++++ DATA
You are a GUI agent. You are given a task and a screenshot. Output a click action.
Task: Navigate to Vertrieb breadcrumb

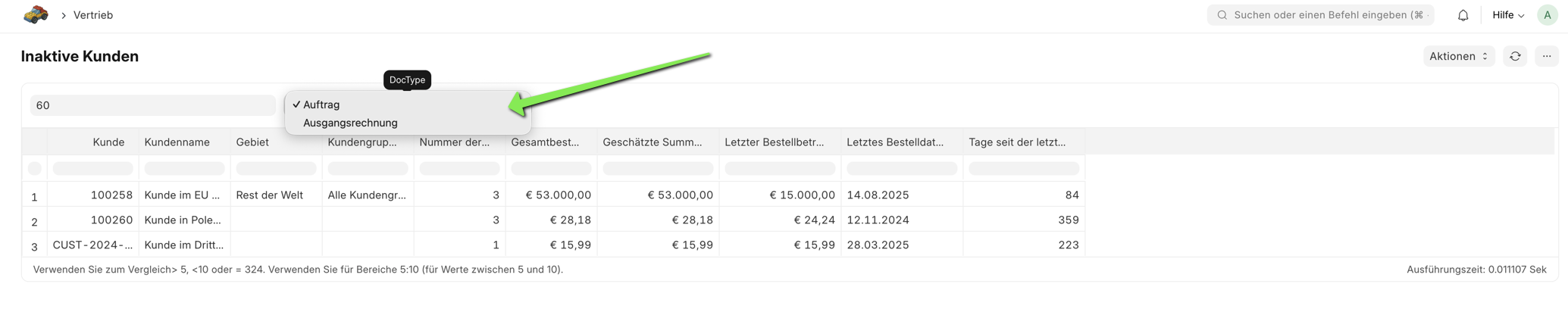coord(93,15)

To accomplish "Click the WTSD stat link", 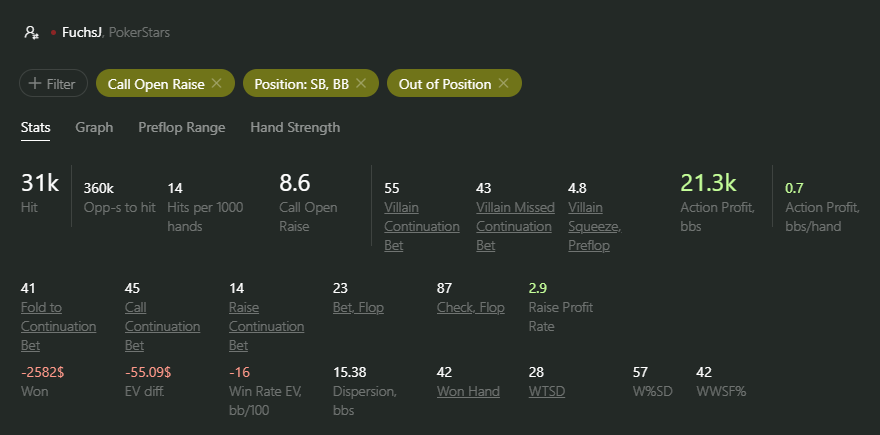I will [x=547, y=391].
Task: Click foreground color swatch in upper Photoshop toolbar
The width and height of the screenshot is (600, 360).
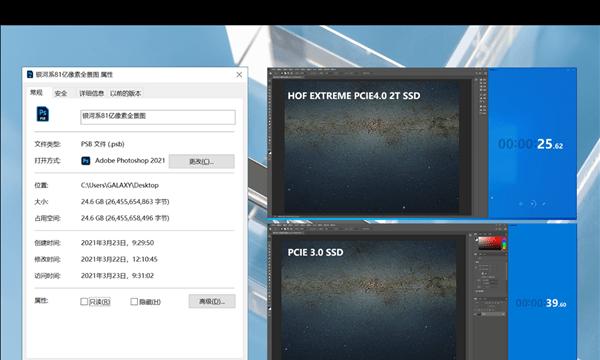Action: tap(270, 153)

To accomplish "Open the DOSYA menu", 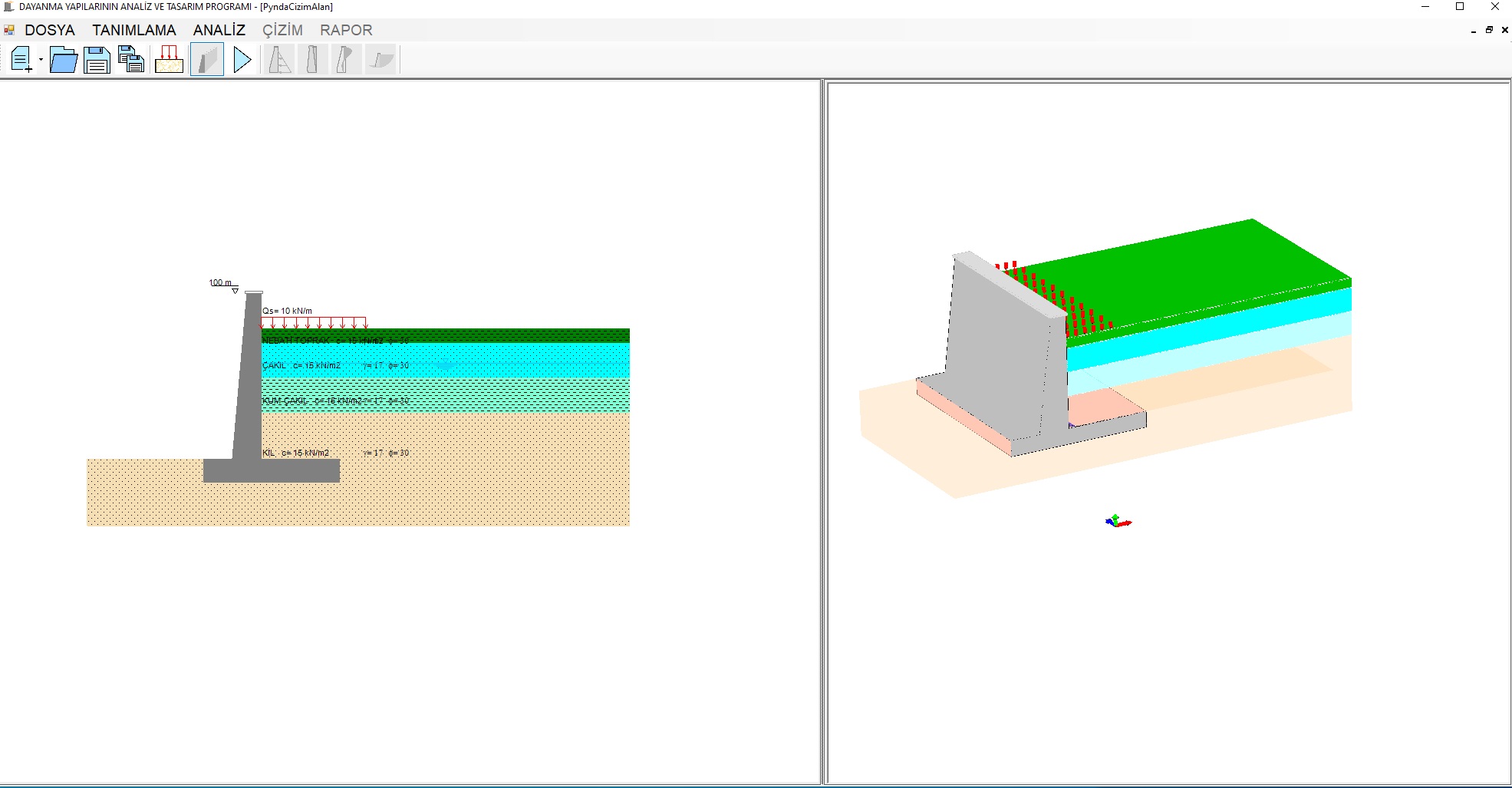I will click(x=50, y=30).
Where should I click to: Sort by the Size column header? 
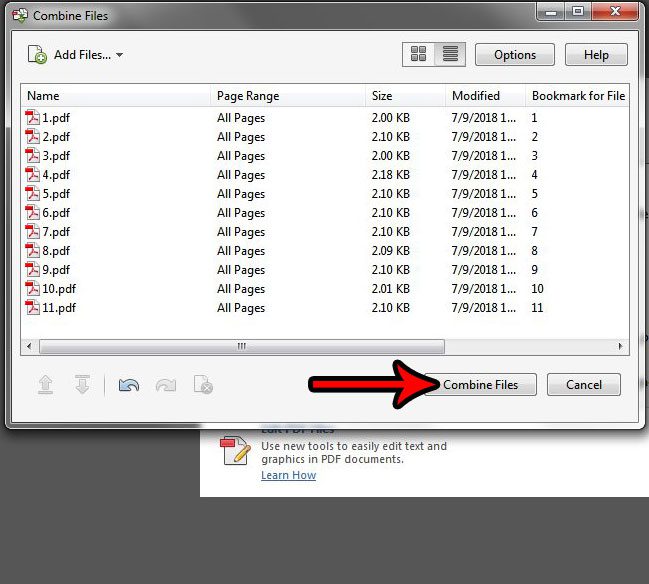pos(404,96)
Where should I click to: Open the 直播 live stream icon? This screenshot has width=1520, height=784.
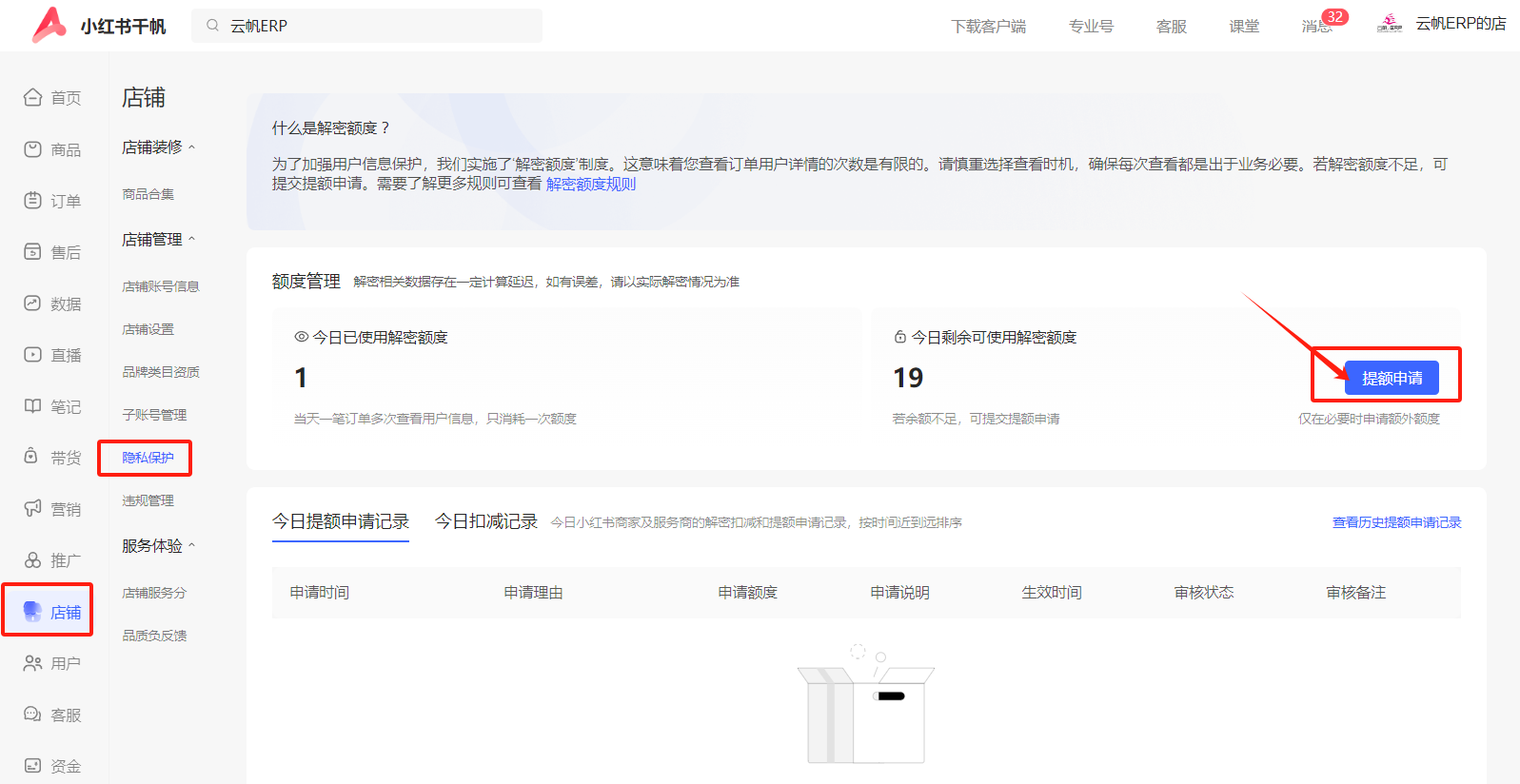(x=33, y=355)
++++++++
WHAT YOU WILL DO - Please transcribe exactly the lines from the one containing "Where should I click to: Sort" through the final line of the data, including both, and nothing else. Pictures are to be left out.

RESPONSE TO THIS EXERCISE -
Where should I click to: Sort by the Size column header? 
pos(404,96)
Where should I click to: Open the 直播 live stream icon? This screenshot has width=1520, height=784.
(x=33, y=355)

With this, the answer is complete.